Exercises:
(1) In the travel account, how much did the bathhouse on the outskirts of Onomichi cost per person?
(2) From the travel account, quote the stretch from "Even after our" through "pretty good already." word for word.

Provided text:
_ _ _ _ _

In a bit of contrast to the cute bunnies, the island has a bit of a darker history as well which can still be seen to this day. The island was used during WWII to develop poison gas weapons, which means that there are several different abandoned, dilapidated buildings and fortifications around the island that you can check out. There’s also a museum explaining more about the history and all in all, the combination of cute rabbits and the poisonous gas-related buildings make it quite the interesting visit. The island isn’t too big either, you can basically see everything in about an hour or 2, which is why we took the next ferry back to our bikes and continued our cycle.
Even after our side trip to Okunoshima, it was still pretty early in the morning. We wanted to finish the Shimanami Kaido today and reach Onomichi on Honshu, Japan’s main island. That meant we had time to stop at a small bakery on the way and enjoy some great baked goods before continuing on the last 40km, traversing several imposing bridges, seeing beautiful scenery and battling some headwinds. We reached Onomichi, for which you have to take a ferry ride that lasts about 2 or 3 minutes, at around 3:45 in the afternoon. It was super cool to know we’d reached island three of the four main islands of Japan! Although we’d spend most of our time on Honshu from here on out, being able to say you’ve cycled three out of four sounds pretty good already.
Now we had to decide how to spend the rest of the day and where to camp in the evening. We headed to a viewpoint above Onomichi, which you could reach by cable car; the last one departed at 17:00 so we were just in time. Although we’d had some incredibly beautiful sights in the last few days whilst cycling over enormous bridges and quaint islands, this one was at least on the same level. You could see all of Onomichi and way beyond, whilst the islands we’d just traveled formed this beautiful layered landscape which was only made more beautiful by the setting sun.
After descending the mountain, we headed to one of our classics: a kaiten sushi (回転寿司) chain, this time: Sushiro, had some dinner there and went in search of an onsen or sento to shower and bathe (which was quite necessary, because the Shimanami Kaido is beautiful, but it’s also sweaty work). We found a small bathhouse on the outskirts of Onomichi where the price was about 280 yen per person. I thoroughly enjoy these places, on the men’s side (they are always separated by gender) everyone does their own thing, washing and bathing in silence except for when friends or family go there together. Read the Dutch version to see how different the women’s side is, as Robin had quite a different experience. I exited the bath and saw that Robin was not done yet, so I had a milk coffee (180yen) and waited patiently. I noticed a conversation behind me in the women’s changing room and although my Japanese is quite abhorrent, I could understand Robin was talking with some Japanese women/girls in there. After a bit, two teenage Japanese girls emerged from the changing room and exclaimed: ‘えええ、彼氏?’ (Huh, boyfriend?) from which I gathered they made the connection that I was there with Robin. They asked to take some pictures with Robin (and me as well, probably out of obligation) and we’d left to search for a suitable park to camp for the night. After a few options, we’d found one that seemed to be quiet and we passed out quickly after getting everything set up, as it had been a long day.

_ _ _ _ _

The data:
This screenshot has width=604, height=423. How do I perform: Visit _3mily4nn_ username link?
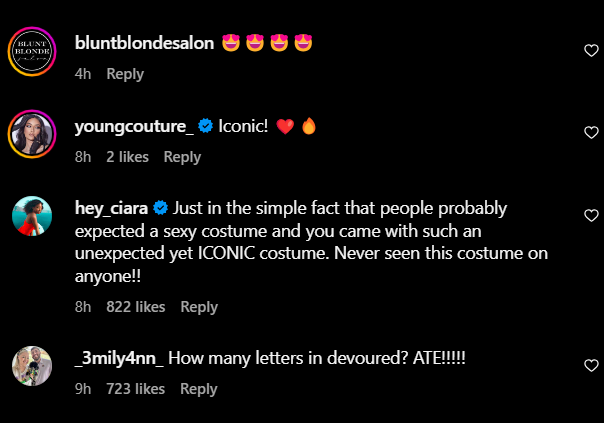coord(119,359)
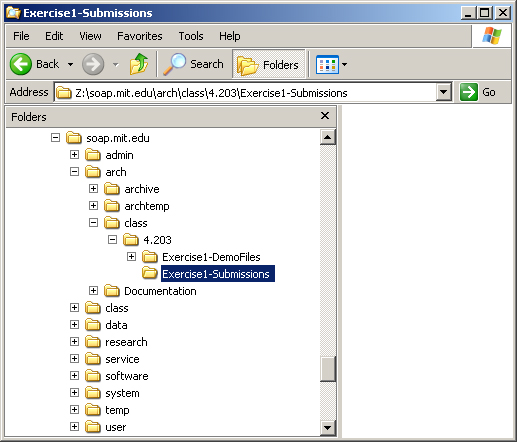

_ _ _ _ _

Exercise responses:
(1) About 280 yen per person.

(2)
Even after our side trip to Okunoshima, it was still pretty early in the morning. We wanted to finish the Shimanami Kaido today and reach Onomichi on Honshu, Japan’s main island. That meant we had time to stop at a small bakery on the way and enjoy some great baked goods before continuing on the last 40km, traversing several imposing bridges, seeing beautiful scenery and battling some headwinds. We reached Onomichi, for which you have to take a ferry ride that lasts about 2 or 3 minutes, at around 3:45 in the afternoon. It was super cool to know we’d reached island three of the four main islands of Japan! Although we’d spend most of our time on Honshu from here on out, being able to say you’ve cycled three out of four sounds pretty good already.